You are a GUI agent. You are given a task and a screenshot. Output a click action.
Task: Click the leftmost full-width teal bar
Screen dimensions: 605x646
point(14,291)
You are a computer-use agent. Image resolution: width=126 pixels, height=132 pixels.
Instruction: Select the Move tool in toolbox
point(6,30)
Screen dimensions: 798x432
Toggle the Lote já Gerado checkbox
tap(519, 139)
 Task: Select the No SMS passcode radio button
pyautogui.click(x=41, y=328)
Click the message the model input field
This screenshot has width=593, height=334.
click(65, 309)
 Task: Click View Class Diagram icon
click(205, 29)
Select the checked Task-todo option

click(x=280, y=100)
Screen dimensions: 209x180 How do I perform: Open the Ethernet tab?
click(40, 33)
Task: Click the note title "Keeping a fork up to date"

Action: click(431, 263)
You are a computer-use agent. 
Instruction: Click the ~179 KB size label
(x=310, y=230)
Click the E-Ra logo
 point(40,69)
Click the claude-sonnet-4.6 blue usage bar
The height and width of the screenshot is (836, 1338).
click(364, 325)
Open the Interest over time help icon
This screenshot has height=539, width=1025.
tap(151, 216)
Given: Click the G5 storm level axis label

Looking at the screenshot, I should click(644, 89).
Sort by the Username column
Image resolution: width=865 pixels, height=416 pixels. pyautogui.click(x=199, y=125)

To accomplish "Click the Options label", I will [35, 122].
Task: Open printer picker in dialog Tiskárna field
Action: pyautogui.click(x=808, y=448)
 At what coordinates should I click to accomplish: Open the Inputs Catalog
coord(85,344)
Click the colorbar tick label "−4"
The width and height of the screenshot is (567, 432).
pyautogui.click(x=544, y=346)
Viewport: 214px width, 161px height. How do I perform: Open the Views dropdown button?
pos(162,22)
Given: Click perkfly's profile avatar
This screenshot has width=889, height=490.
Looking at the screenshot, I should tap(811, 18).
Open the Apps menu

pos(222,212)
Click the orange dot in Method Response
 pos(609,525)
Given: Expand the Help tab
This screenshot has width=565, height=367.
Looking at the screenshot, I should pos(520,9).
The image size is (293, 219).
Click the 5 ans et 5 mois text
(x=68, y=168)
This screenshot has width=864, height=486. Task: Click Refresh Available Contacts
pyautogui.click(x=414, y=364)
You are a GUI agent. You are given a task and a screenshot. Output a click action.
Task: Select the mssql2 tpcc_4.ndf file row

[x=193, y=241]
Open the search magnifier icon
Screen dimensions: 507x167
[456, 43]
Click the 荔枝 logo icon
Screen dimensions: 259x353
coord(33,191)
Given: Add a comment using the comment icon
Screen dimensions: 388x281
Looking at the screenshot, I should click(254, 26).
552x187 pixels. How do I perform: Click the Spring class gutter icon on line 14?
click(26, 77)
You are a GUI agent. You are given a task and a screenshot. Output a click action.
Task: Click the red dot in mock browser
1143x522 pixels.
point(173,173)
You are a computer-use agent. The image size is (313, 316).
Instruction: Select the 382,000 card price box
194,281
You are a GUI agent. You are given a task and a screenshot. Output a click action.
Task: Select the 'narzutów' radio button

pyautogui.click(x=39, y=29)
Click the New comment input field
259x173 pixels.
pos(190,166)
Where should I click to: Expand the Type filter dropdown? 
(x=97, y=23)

※ ※ ※

* Exercise aim *
Transcribe the records. Keep every word exactly as it stands.

* Response below *
You are a GUI agent. You are given a task and a screenshot. Output a click action.
Task: Click the leftmost full-width teal bar
Screen dimensions: 605x646
point(14,291)
You are a computer-use agent. Image resolution: width=126 pixels, height=132 pixels.
Instruction: Select the Move tool in toolbox
point(6,30)
Screen dimensions: 798x432
Toggle the Lote já Gerado checkbox
tap(519, 139)
 Task: Select the No SMS passcode radio button
pyautogui.click(x=41, y=328)
Click the message the model input field
This screenshot has width=593, height=334.
click(65, 309)
 Task: Click View Class Diagram icon
click(205, 29)
Select the checked Task-todo option

click(x=280, y=100)
Screen dimensions: 209x180 How do I perform: Open the Ethernet tab?
click(40, 33)
Task: Click the note title "Keeping a fork up to date"

Action: click(431, 263)
You are a computer-use agent. 
Instruction: Click the ~179 KB size label
(x=310, y=230)
Click the E-Ra logo
 point(40,69)
Click the claude-sonnet-4.6 blue usage bar
The height and width of the screenshot is (836, 1338).
click(364, 325)
Open the Interest over time help icon
This screenshot has height=539, width=1025.
tap(151, 216)
Given: Click the G5 storm level axis label

Looking at the screenshot, I should click(644, 89).
Sort by the Username column
Image resolution: width=865 pixels, height=416 pixels. pyautogui.click(x=199, y=125)

To accomplish "Click the Options label", I will [35, 122].
Task: Open printer picker in dialog Tiskárna field
Action: pyautogui.click(x=808, y=448)
 At what coordinates should I click to accomplish: Open the Inputs Catalog
coord(85,344)
Click the colorbar tick label "−4"
The width and height of the screenshot is (567, 432).
pyautogui.click(x=544, y=346)
Viewport: 214px width, 161px height. How do I perform: Open the Views dropdown button?
pos(162,22)
Given: Click perkfly's profile avatar
This screenshot has width=889, height=490.
Looking at the screenshot, I should tap(811, 18).
Open the Apps menu

pos(222,212)
Click the orange dot in Method Response
 pos(609,525)
Given: Expand the Help tab
This screenshot has width=565, height=367.
Looking at the screenshot, I should pos(520,9).
The image size is (293, 219).
Click the 5 ans et 5 mois text
(x=68, y=168)
This screenshot has width=864, height=486. Task: Click Refresh Available Contacts
pyautogui.click(x=414, y=364)
You are a GUI agent. You are given a task and a screenshot. Output a click action.
Task: Select the mssql2 tpcc_4.ndf file row

[x=193, y=241]
Open the search magnifier icon
Screen dimensions: 507x167
[456, 43]
Click the 荔枝 logo icon
Screen dimensions: 259x353
coord(33,191)
Given: Add a comment using the comment icon
Screen dimensions: 388x281
Looking at the screenshot, I should click(254, 26).
552x187 pixels. How do I perform: Click the Spring class gutter icon on line 14?
click(26, 77)
You are a GUI agent. You are given a task and a screenshot. Output a click action.
Task: Click the red dot in mock browser
1143x522 pixels.
point(173,173)
You are a computer-use agent. The image size is (313, 316).
Instruction: Select the 382,000 card price box
194,281
You are a GUI agent. You are given a task and a screenshot. Output a click action.
Task: Select the 'narzutów' radio button

pyautogui.click(x=39, y=29)
Click the New comment input field
259x173 pixels.
pos(190,166)
Where should I click to: Expand the Type filter dropdown? 
(x=97, y=23)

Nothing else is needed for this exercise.